What the synod fathers of a certain bent, and bent is the word, are forgetting is that evil moves governments not to support marriage and children. Too many governments have passed laws contrary to both natural and revealed law.

Yes, it is hard to be happily and comfortably married today. But, that is because, primarily. societies have fallen into the hands of the enemies of marriage. JPII is too aware of this...


...the church openly and strongly defends the rights of the family against the intolerable usurpations of society and the state. In particular the synod fathers mentioned the following rights of the family: --The right to exist and progress as a family, that is to say, the right of every human being, even if he or she is poor, to found a family and to have adequate means to support it;
--The right to exercise its responsibility regarding the transmission of life and to educate children;
--The right to the intimacy of conjugal and family life;
--The right to the stability of the bond and of the institution of marriage;
--The right to believe in and profess one's faith and to propagate it;
--The right to bring up children in accordance with the family's own traditions and religious and cultural values, with the necessary instruments, means and institutions;
--The right, especially of the poor and the sick, to obtain physical, social, political and economic security;
--The right to housing suitable for living family life in a proper way;
--The right to expression and to representation, either directly or through associations, before the economic, social and cultural public authorities and lower authorities;
--The right to form associations with other families and institutions in order to fulfill the family's role suitably and expeditiously;
--The right to protect minors by adequate institutions and legislation from harmful drugs, pornography, alcoholism, etc.;
--The right to wholesome recreation of a kind that also fosters family values;
--The right of the elderly to a worthy life and a worthy death;
--The right to emigrate as a family in search of a better life.[112]

Satan and individual sin attack marriage, but the solution is not to change the institution, but one's interior life.

Sin is our choice in following the easy ways out of suffering, and I would state that most sin if not all, is an attempt to avoid sacrifice and suffering.

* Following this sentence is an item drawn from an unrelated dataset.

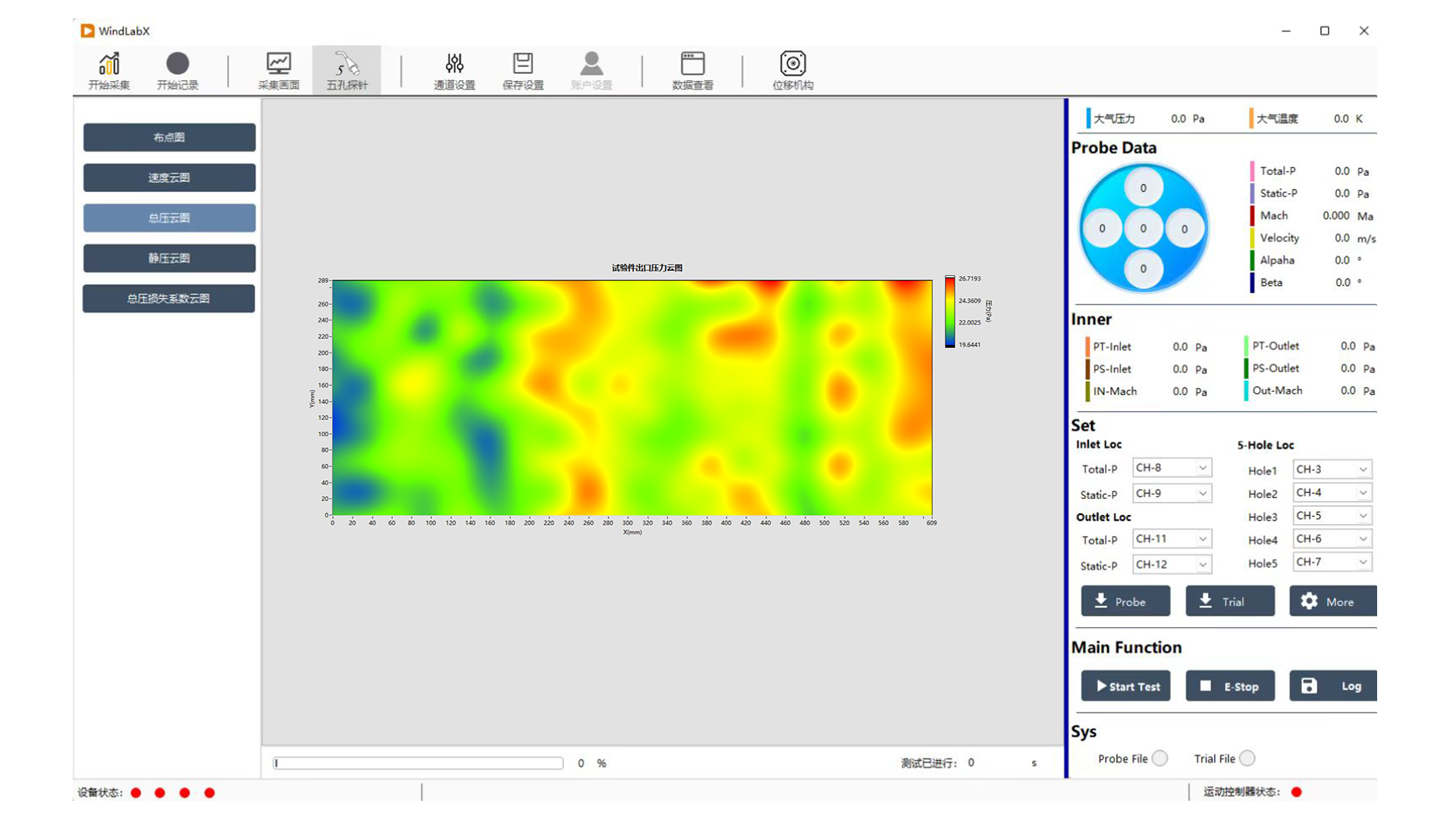Click the 总压损失系数云图 panel item
1456x819 pixels.
point(168,297)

Gradualists believe not only in the two lies above, the denial of free will, and the denial of grace, but in the connection between the building of the Kingdom of God on earth and marriage. Gradualists do not seem to have Faith. They have lost the ability to think like Christ, like the Church, in believing that with grace all things are possible. ALL. And less some people think I write out of ignorance of suffering in marriage, let me assure them this is not so. I learned to accept grace and love in the will. I learned Love. And love gives life.

The Christian family also builds up the kingdom of God in history through the everyday realities that concern and distinguish its state of life. It is thus in the love between husband and wife and between the members of the family--a love lived out in all its extraordinary richness of values and demands: totality, oneness, fidelity and fruitfulness"[118]--that the Christian family's participation in the prophetic, priestly and kingly mission of Jesus Christ and of his church finds expression and realization. Therefore, love and life constitute the nucleus of the saving mission of the Christian family in the church and for the church.

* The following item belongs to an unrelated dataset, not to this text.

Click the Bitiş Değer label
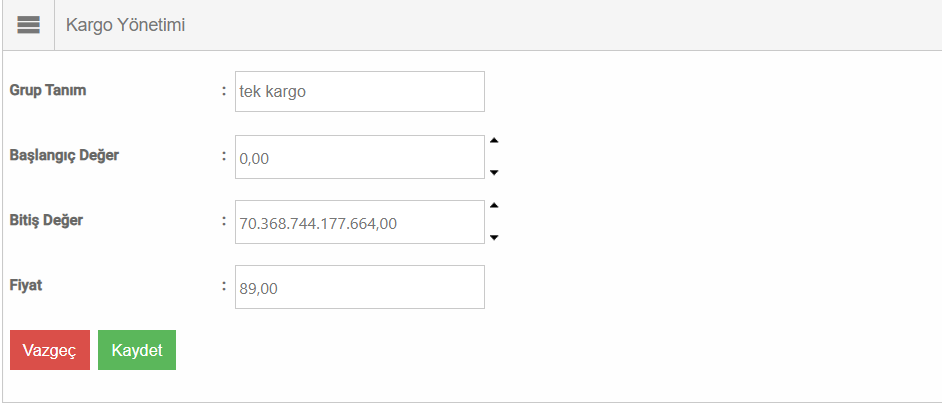The height and width of the screenshot is (407, 942). point(46,220)
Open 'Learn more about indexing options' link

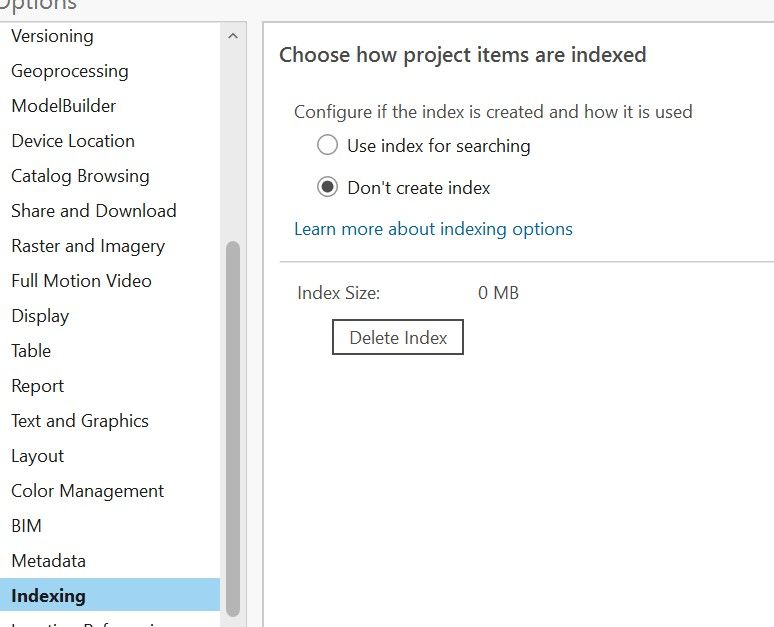(x=433, y=229)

And, yes, there will be one more on this subject....later on today...










Sunday, 3 May 2015

No I did not ignore Athanasius Yesterday--Here Is Our Athanasius

I have an entire series on the Doctors of the Church, so use the tags.

However, if we ever needed such a stalwart warrior of the Faith as Athanasius, it is now.

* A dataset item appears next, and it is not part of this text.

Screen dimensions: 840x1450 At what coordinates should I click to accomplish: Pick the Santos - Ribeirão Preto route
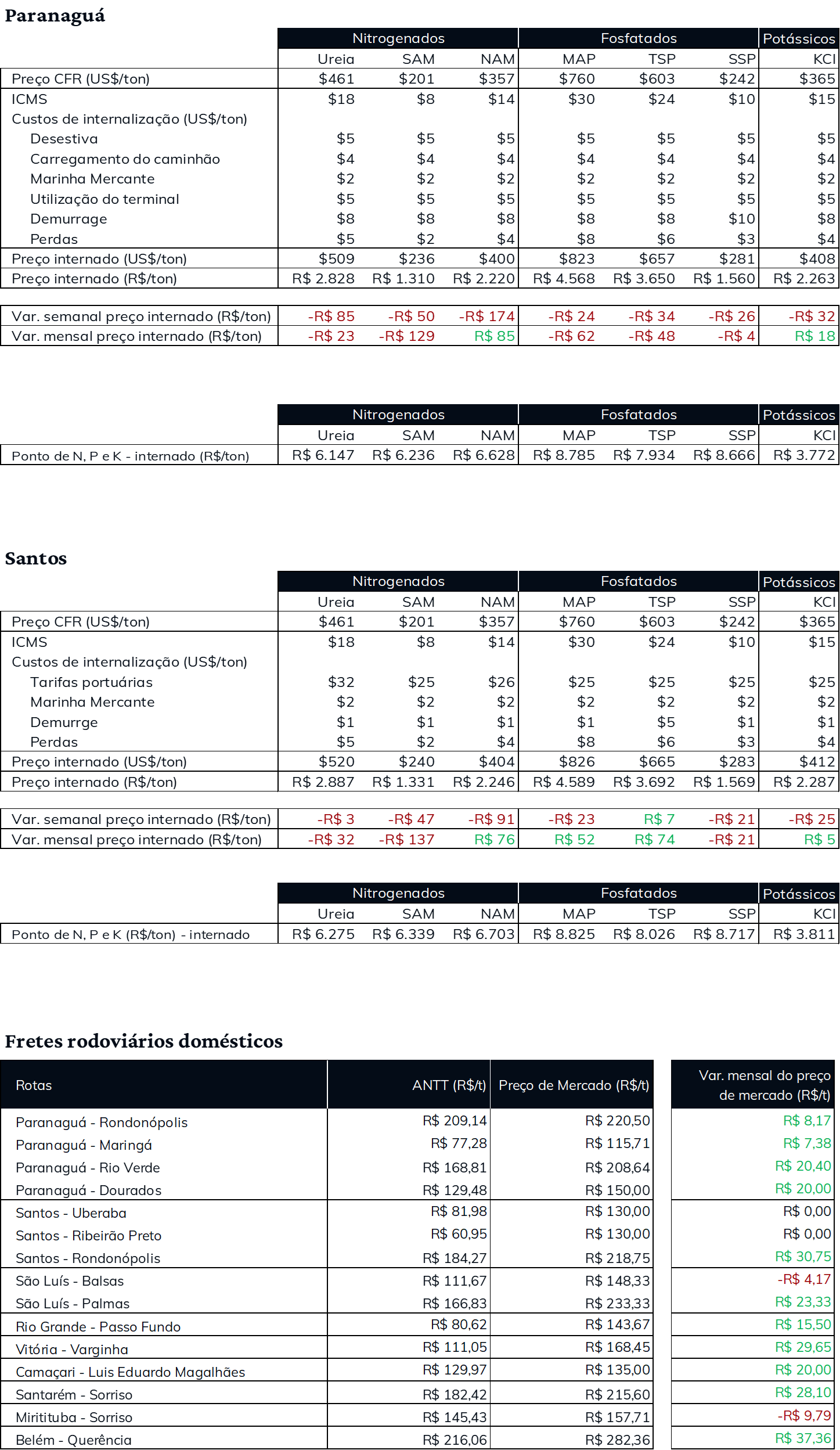coord(88,1235)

His clarity of mind and spirit are needed in the current members of the Synod. The truth is that we had an Athanasius speaking to us clearly on the definition of marriage as ordained by Christ, and this was St. John Paul II, who is still with us in the Church Triumphant.

I want to quote some short bits from Familiaris Consortio, which need to be considered seriously by the Synod fathers this year.

Illuminated by the faith that gives her an understanding of all the truth concerning the great value of marriage and the family and their deepest meaning, the church once again feels the pressing need to proclaim the Gospel, that is the "good news," to all people without exception, in particular to all those who are called to marriage and are preparing for it, to all married couples and parents in the world.
The church is deeply convinced that only by the acceptance of the Gospel are the hopes that man legitimately places in marriage and in the family capable of being fulfilled.
Willed by God in the very act of creation,[3] marriage and the family are interiorly ordained to fulfillment in Christ[4] and have need of his graces in order to be healed from the wounds of sin[5] and restored to their "beginning,"[6] that is, to full understanding and the full realization of God's plan.
At a moment of history in which the family is the object of numerous forces that seek to destroy it or in some way to deform it, and aware that the well-being of society and her own good are intimately tied to the good of the family,[7] the church perceives in a more urgent and compelling way her mission of proclaiming to all people the plan of God for marriage and the family, ensuring their full vitality and human and Christian development, and thus contributing to the renewal of society and of the people of God.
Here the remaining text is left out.